### Records supplied

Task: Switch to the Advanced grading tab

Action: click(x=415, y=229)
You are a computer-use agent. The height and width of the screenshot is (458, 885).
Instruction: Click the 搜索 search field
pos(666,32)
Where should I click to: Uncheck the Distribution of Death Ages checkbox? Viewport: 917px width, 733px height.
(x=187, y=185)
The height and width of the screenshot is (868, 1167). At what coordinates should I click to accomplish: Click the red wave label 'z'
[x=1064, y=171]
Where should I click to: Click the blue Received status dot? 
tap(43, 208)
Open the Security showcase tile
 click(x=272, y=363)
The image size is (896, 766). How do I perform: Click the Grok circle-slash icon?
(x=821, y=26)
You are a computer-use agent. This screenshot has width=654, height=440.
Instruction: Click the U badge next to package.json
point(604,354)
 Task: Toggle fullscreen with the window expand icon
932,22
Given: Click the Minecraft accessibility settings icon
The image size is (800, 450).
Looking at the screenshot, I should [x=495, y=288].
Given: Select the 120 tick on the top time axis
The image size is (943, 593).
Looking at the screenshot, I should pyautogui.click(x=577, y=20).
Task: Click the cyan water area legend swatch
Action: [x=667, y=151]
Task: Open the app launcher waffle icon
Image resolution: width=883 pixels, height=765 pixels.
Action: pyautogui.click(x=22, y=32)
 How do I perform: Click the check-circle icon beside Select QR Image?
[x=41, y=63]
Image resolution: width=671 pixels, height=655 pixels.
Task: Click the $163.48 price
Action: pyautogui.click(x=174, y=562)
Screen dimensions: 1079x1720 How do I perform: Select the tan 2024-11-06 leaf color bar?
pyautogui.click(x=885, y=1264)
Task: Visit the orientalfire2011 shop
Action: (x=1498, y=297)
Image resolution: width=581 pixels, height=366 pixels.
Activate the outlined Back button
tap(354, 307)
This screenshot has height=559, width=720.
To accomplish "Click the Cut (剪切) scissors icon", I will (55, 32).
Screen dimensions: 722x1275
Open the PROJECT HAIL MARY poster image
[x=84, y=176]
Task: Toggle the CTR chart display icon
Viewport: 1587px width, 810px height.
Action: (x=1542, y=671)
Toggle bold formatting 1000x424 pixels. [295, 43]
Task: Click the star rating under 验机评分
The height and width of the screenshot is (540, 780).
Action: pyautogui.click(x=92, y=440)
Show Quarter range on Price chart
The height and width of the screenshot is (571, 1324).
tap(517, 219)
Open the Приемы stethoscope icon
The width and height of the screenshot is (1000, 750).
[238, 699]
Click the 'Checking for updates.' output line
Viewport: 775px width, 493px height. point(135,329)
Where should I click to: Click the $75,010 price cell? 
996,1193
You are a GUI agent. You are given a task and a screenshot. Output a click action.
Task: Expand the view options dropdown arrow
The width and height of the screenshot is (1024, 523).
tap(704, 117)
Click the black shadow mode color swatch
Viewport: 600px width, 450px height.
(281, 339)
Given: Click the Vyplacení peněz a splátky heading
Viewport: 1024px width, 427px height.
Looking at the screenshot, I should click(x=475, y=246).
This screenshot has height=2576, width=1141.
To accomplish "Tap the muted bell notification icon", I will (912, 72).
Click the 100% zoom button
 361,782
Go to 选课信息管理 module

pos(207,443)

######

◆ Task instructions ◆
Above are some records; copy exactly the lines from the one with "You are a computer-use agent. This" through the one with "Given: Click the Vyplacení", both included, and no others.

◆ Response area ◆
You are a computer-use agent. This screenshot has width=654, height=440.
Instruction: Click the U badge next to package.json
point(604,354)
 Task: Toggle fullscreen with the window expand icon
932,22
Given: Click the Minecraft accessibility settings icon
The image size is (800, 450).
Looking at the screenshot, I should [x=495, y=288].
Given: Select the 120 tick on the top time axis
The image size is (943, 593).
Looking at the screenshot, I should pyautogui.click(x=577, y=20).
Task: Click the cyan water area legend swatch
Action: [x=667, y=151]
Task: Open the app launcher waffle icon
Image resolution: width=883 pixels, height=765 pixels.
Action: pyautogui.click(x=22, y=32)
 How do I perform: Click the check-circle icon beside Select QR Image?
[x=41, y=63]
Image resolution: width=671 pixels, height=655 pixels.
Task: Click the $163.48 price
Action: pyautogui.click(x=174, y=562)
Screen dimensions: 1079x1720 How do I perform: Select the tan 2024-11-06 leaf color bar?
pyautogui.click(x=885, y=1264)
Task: Visit the orientalfire2011 shop
Action: (x=1498, y=297)
Image resolution: width=581 pixels, height=366 pixels.
Activate the outlined Back button
tap(354, 307)
This screenshot has height=559, width=720.
To accomplish "Click the Cut (剪切) scissors icon", I will (55, 32).
Screen dimensions: 722x1275
Open the PROJECT HAIL MARY poster image
[x=84, y=176]
Task: Toggle the CTR chart display icon
Viewport: 1587px width, 810px height.
Action: (x=1542, y=671)
Toggle bold formatting 1000x424 pixels. [295, 43]
Task: Click the star rating under 验机评分
The height and width of the screenshot is (540, 780).
Action: pyautogui.click(x=92, y=440)
Show Quarter range on Price chart
The height and width of the screenshot is (571, 1324).
tap(517, 219)
Open the Приемы stethoscope icon
The width and height of the screenshot is (1000, 750).
[238, 699]
Click the 'Checking for updates.' output line
Viewport: 775px width, 493px height. point(135,329)
Where should I click to: Click the $75,010 price cell? 
996,1193
You are a GUI agent. You are given a task and a screenshot. Output a click action.
Task: Expand the view options dropdown arrow
The width and height of the screenshot is (1024, 523).
tap(704, 117)
Click the black shadow mode color swatch
Viewport: 600px width, 450px height.
(281, 339)
Given: Click the Vyplacení peněz a splátky heading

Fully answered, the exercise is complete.